Your answer should consist of the lines below that hold the word "green".

%%

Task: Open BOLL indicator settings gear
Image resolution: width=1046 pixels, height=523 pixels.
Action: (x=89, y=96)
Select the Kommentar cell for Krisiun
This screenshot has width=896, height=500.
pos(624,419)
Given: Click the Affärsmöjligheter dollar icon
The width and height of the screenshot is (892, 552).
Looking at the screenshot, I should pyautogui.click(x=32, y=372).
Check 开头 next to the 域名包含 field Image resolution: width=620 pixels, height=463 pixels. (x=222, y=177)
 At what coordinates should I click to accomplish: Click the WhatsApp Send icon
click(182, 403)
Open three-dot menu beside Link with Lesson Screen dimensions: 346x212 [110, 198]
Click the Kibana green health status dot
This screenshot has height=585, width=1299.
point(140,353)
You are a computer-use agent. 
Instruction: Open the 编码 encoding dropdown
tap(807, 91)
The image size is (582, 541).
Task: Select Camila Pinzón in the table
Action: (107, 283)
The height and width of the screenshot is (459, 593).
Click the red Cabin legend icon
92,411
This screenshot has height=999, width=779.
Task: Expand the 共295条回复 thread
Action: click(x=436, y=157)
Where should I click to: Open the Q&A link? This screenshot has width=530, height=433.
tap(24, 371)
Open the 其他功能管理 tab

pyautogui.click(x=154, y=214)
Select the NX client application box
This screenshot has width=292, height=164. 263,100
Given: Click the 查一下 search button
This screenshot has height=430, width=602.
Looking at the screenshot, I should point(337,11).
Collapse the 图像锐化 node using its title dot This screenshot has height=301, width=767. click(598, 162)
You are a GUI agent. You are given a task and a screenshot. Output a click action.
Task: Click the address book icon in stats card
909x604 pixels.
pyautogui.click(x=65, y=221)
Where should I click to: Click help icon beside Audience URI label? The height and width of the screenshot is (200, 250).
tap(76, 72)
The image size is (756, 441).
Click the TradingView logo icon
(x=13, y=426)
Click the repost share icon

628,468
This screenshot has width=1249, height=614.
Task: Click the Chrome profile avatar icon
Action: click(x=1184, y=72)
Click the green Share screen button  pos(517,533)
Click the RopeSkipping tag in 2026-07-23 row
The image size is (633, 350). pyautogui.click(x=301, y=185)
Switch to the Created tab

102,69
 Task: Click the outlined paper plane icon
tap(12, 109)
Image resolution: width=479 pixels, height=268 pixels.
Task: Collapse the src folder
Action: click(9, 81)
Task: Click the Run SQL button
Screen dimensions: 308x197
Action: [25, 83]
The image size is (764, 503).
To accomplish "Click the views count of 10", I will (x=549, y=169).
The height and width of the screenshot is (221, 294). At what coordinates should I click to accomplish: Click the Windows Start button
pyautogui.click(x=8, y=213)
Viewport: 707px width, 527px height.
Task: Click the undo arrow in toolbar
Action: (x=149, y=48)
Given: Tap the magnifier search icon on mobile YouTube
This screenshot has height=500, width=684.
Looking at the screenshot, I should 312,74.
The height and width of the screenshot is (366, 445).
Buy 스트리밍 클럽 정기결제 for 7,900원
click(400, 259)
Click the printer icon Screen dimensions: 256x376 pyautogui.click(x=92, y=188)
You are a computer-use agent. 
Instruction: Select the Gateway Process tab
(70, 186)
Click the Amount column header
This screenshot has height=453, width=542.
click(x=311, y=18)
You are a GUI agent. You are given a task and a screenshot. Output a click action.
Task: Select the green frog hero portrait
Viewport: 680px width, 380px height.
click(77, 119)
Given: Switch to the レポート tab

%%

▶ [EXERCISE ANSWER]
Click the Kibana green health status dot
Click the green Share screen button  pos(517,533)
Task: Select the green frog hero portrait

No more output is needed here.